Mais Mme Gillespie souligne que le décès du deuxième prince héritier en huit mois «illustre les faiblesses de ce système gérontocratique».
«Le plus important est maintenant le passage à la prochaine génération de dirigeants, et il y a un groupe de candidats plus jeunes qui commencent à s'imposer», souligne cette analyste dont la lettre vient de publier une liste des principales figures de cette nouvelle génération.

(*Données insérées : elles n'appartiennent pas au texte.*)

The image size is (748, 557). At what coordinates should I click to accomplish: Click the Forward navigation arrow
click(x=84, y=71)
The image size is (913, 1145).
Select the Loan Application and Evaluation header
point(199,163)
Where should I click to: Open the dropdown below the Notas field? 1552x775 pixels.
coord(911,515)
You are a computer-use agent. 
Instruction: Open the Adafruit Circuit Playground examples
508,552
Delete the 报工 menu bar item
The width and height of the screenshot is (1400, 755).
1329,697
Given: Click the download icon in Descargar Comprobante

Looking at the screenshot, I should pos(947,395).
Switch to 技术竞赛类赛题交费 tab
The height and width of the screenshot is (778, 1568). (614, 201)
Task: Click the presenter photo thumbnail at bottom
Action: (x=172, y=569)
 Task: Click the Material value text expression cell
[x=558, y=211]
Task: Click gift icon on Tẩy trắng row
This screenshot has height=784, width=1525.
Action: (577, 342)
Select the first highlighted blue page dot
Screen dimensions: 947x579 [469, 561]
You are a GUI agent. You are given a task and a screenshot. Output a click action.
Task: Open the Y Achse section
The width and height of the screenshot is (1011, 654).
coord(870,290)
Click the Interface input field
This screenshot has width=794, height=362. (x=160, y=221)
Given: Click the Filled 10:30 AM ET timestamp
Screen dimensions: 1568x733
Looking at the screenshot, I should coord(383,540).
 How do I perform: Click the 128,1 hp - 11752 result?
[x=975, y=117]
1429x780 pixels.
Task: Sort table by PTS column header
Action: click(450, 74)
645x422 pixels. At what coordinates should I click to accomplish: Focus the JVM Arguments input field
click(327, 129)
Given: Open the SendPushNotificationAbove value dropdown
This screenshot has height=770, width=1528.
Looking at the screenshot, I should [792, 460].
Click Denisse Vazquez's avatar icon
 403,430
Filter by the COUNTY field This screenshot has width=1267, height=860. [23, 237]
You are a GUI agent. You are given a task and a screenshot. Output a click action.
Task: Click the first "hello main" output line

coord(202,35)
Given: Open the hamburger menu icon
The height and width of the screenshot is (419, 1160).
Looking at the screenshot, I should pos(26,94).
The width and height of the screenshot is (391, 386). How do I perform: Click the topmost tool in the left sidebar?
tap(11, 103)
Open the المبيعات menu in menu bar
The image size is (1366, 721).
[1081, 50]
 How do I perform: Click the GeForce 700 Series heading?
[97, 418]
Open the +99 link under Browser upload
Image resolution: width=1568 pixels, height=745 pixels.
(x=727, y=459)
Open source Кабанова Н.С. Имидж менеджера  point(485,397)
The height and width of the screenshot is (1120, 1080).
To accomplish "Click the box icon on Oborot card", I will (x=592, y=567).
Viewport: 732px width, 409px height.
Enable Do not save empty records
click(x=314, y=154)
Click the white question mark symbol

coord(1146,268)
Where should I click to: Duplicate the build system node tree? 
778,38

Jusqu'à présent, cinq des fils du roi Abdel Aziz se sont déjà succédé à la tête du pays depuis sa mort en 1953. Et 18 des fils du roi sont toujours en vie, selon des spécialistes, mais peu d'entre eux sont considérés comme d'éventuels futurs rois.
Outre le prince Salmane, les plus en vue sont les princes Ahmed, vice-ministre de l'Intérieur, Megren, chef des renseignements, et Sattam, gouverneur de Riyadh.
Le passage à la génération des petits-fils du roi Abdel Aziz pourrait cependant exacerber les rivalités, car il faudrait choisir la lignée privilégiée parmi les fils du roi Abdel Aziz: ceux des défunts rois, comme Fayçal ou Fahd par exemple, ou du souverain actuel, selon les analystes. «Un autre problème est que certains des petits-fils sont plus âgés que les fils du roi Abel Aziz», relève M.Khashoggi.
Ainsi le gouverneur de La Mecque, le prince Khaled, fils du défunt roi Fayçal, est plus vieux que les princes Ahmed et Megren. Et Mme Gillespie prévient: «Il n'est pas acquis que les dirigeants de la génération des petits-fils soient plus ouverts à la réforme que la génération précédente».